Burnham is a spinner and knitter with years of experience. She designs and records knitting patterns and often travels to New Zealand, returning with wool for the group to spin.

Brenda Ocker said she started spinning the old-fashioned way, with a drop spindle. She said she had always done knitting and crafts. Then, around the year 2000, she picked up the drop spindle and used that exclusively for two years.

“I’ve been spinning ever since,” Ocker said. She now primarily uses a spinning wheel.

Ocker has been spinning for the last few years, and said her husband would come along to carry the tools she needed. Jim Ocker told his wife that if he was going to be along for the ride, he might as well learn how to do something. So, Jim then took to learning weaving — and loved it.

“We got books while we were learning and we got a loom,” Jim Ocker said.

The couple now owns multiple looms and spinning wheels.

Knelly said she had been exposed to knitting and crocheting since childhood. She and her husband got some sheep to raise on their property, and Knelly watched someone spin wool on one occasion.

“I never understood what a calling was until I saw someone spin,” Knelly said. At that moment she knew this was something she was meant to do.

Her two children also know how to spin, she said, and Knelly teaches a textile merit badge for the Scouts of America.

Her family raises nine sheep on a 74-acre farm near Bloomsburg. They primarily work with Shetland and Marino-Cross and Cheviot sheep breeds among others.

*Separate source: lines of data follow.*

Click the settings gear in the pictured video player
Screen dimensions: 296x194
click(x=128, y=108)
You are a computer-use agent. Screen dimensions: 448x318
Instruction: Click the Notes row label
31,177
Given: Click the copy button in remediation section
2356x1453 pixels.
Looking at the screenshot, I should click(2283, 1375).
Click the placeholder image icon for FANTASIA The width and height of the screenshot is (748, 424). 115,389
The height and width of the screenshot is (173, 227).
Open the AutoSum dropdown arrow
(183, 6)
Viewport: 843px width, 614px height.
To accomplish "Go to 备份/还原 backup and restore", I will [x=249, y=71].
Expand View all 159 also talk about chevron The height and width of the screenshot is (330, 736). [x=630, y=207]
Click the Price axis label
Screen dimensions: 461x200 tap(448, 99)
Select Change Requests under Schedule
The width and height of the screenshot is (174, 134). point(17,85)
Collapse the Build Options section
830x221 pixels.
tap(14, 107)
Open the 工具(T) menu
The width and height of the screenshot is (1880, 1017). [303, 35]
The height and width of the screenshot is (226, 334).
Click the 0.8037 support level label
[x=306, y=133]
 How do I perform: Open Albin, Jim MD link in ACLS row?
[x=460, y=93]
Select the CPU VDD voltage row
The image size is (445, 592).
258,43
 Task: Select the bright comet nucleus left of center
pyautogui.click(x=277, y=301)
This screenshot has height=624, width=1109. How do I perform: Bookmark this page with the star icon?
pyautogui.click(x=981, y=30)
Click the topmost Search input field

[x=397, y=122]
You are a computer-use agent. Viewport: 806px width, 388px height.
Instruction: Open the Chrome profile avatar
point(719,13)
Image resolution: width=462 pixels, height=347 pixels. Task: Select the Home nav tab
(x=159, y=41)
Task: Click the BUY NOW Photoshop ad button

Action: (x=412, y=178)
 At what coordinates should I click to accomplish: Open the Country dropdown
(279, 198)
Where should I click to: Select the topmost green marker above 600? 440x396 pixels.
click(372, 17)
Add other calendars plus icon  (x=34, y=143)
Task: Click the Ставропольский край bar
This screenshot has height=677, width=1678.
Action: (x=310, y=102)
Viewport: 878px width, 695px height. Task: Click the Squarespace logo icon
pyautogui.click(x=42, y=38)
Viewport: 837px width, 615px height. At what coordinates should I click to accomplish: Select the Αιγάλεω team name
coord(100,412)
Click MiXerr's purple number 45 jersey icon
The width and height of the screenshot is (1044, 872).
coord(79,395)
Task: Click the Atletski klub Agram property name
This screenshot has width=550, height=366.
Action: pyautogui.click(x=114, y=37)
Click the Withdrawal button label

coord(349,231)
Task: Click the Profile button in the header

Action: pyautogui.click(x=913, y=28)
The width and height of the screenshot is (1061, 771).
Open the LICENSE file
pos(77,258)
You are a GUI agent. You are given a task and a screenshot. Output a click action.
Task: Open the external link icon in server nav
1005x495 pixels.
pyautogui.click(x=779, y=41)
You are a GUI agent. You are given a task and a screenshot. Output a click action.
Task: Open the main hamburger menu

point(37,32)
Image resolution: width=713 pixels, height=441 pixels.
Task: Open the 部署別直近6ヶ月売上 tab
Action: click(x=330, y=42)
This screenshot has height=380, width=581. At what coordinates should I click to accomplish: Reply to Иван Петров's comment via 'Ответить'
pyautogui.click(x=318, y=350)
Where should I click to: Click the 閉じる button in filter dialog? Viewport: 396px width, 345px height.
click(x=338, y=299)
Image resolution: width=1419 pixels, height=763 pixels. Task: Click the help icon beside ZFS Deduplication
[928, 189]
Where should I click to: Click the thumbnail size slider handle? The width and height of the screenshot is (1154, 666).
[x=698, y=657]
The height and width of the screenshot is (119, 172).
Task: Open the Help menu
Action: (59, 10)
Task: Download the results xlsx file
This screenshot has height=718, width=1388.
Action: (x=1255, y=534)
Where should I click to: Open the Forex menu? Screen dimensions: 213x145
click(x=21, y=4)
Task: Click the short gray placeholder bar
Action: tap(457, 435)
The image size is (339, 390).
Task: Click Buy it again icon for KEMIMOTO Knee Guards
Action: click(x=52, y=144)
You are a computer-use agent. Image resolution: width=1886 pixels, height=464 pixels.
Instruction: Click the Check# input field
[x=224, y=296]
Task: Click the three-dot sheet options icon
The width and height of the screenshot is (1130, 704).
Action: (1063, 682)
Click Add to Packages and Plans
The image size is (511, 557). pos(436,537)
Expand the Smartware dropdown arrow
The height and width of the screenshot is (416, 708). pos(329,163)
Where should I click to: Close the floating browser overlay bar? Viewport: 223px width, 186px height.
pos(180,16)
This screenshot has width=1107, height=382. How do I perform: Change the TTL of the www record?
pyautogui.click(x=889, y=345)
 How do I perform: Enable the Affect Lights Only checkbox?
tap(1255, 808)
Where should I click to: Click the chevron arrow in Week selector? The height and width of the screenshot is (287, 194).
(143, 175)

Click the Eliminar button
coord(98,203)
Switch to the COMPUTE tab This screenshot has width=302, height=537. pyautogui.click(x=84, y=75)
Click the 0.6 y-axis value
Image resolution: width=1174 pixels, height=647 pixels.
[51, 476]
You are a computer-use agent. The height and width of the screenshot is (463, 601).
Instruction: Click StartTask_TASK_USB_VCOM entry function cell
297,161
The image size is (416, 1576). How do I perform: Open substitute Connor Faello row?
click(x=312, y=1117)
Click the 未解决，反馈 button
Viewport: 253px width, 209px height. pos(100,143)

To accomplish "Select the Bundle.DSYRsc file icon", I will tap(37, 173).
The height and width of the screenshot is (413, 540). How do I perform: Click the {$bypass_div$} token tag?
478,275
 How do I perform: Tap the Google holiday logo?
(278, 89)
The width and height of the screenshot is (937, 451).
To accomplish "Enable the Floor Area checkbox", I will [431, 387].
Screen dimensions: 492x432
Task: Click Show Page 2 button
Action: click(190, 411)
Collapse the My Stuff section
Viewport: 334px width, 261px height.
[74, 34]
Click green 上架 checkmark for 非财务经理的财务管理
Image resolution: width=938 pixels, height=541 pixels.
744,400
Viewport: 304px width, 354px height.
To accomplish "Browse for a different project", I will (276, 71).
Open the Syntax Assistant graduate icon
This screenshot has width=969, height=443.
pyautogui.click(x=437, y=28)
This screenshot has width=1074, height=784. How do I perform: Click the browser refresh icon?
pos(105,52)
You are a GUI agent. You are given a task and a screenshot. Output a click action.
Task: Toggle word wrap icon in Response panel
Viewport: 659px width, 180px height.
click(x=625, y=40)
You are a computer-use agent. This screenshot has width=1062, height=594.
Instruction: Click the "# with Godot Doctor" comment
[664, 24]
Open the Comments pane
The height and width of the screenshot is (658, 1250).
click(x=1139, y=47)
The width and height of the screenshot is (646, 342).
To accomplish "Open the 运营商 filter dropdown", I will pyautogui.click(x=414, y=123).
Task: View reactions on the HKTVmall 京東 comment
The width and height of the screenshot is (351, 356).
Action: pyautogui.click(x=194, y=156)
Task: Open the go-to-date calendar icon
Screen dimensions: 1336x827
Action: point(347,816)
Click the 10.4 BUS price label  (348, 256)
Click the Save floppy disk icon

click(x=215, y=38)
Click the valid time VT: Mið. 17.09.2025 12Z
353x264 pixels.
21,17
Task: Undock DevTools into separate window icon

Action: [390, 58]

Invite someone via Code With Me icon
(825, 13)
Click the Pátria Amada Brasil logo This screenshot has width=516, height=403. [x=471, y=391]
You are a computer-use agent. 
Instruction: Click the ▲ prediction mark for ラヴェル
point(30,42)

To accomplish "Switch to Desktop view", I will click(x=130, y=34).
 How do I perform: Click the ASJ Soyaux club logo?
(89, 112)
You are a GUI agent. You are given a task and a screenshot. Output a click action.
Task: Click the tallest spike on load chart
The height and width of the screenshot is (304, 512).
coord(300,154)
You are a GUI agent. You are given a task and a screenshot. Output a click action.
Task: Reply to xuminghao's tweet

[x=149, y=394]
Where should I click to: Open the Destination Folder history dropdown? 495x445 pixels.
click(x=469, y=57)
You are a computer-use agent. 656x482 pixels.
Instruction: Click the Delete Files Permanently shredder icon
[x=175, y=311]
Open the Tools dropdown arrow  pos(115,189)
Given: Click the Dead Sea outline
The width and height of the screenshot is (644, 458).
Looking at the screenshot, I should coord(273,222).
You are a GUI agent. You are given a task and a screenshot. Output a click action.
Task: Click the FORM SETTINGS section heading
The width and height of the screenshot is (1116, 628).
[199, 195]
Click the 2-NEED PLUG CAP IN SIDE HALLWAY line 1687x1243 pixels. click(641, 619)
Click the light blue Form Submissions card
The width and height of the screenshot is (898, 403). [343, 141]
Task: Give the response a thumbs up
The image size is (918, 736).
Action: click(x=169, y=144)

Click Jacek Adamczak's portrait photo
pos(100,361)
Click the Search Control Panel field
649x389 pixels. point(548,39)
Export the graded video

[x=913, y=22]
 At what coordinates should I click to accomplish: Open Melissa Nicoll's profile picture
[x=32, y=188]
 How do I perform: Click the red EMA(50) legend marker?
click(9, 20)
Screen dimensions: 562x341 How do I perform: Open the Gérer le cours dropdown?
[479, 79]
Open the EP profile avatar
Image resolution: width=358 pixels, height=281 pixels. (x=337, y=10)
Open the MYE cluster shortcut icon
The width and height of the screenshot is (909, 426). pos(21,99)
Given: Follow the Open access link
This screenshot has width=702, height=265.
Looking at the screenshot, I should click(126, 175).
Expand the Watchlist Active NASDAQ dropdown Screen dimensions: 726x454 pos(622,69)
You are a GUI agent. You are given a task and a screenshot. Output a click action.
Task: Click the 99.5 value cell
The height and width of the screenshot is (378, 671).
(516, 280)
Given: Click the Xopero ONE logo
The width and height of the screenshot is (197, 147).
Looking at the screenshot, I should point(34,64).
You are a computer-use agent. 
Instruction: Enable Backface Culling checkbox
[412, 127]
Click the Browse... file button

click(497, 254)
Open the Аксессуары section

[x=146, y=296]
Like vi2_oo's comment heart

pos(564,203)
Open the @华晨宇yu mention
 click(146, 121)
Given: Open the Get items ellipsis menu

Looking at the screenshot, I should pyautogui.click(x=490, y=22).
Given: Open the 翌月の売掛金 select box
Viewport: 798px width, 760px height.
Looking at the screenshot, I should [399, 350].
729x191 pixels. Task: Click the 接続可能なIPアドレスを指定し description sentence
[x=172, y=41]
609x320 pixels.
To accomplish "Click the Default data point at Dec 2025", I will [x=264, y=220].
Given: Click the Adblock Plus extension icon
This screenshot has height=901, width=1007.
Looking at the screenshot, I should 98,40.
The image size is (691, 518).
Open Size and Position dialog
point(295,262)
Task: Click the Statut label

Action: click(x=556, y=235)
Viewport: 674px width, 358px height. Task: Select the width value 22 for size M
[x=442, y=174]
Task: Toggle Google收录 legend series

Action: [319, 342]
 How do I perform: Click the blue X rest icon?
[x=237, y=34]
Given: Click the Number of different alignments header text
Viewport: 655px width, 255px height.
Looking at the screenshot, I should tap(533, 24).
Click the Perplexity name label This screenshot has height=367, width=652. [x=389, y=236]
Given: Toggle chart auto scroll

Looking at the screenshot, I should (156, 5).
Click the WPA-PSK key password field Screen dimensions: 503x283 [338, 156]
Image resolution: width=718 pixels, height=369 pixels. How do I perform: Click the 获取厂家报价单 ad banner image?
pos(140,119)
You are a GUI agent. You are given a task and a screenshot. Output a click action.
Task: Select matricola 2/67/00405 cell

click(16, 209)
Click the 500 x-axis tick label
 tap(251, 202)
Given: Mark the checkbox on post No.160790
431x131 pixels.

They also raise registered Bluefaced Leicester, but they are not used for sheep-to-shawl competitions.

Knelly’s sheeps’ wool is now used for the group’s competitions. Prior to using Knelly’s sheep, the sheep wool was purchased elsewhere. They had also used manufactured yarn in the past.

Stiner was a home economics major and teacher.

“It was natural for me to do this,” she said.

Stiner and her husband lived in Virginia after growing up in north-central Pennsylvania. When the couple returned to the area, she said it seemed natural to “gravitate toward group work with fibers.”

In 1986, Stiner bought a loom at a public sale and taught herself to use it. She now owns three looms. She first learned how to spin in Virginia while working at a fabric store.

“It’s been so educational and fun. I like creating the shawls and the art of homegrown yarn,” Stiner said.

The group gets together four to five times a year outside of competitive events. They sell their shawls, sometimes among themselves.

For any sheep-to-shawl competition, there is a theme to inspire teams to create a design. The teams create a practice shawl for display purposes and then create an identical one during the event.

Most events have requirements similar to the state Farm Show’s criteria, which are that the shawl must be 22 inches wide and 78 inches long, with a 5-inch fringe. Teams are allotted two-and-one-half hours to complete the entire process.

The Whorl Friends team has competed in events where they ended with only 30 seconds left to spare. Other times, they completed their shawl with an entire 30 minutes left on the clock.

The team does every aspect on its own, including dying the fiber material — often in the Ockers’ kitchen or garage.

The team has an elaborate display of shawls they keep among their group, each with fine detail and a mosaic of color. Still, it does not seem important to them if their work and talent gets recognized with ribbons.

“I just thoroughly enjoy getting together with this group of people,” Knelly said.

“We are all entwined into one another's family. We are more than just an organization. We are a family,” said Brenda Ocker.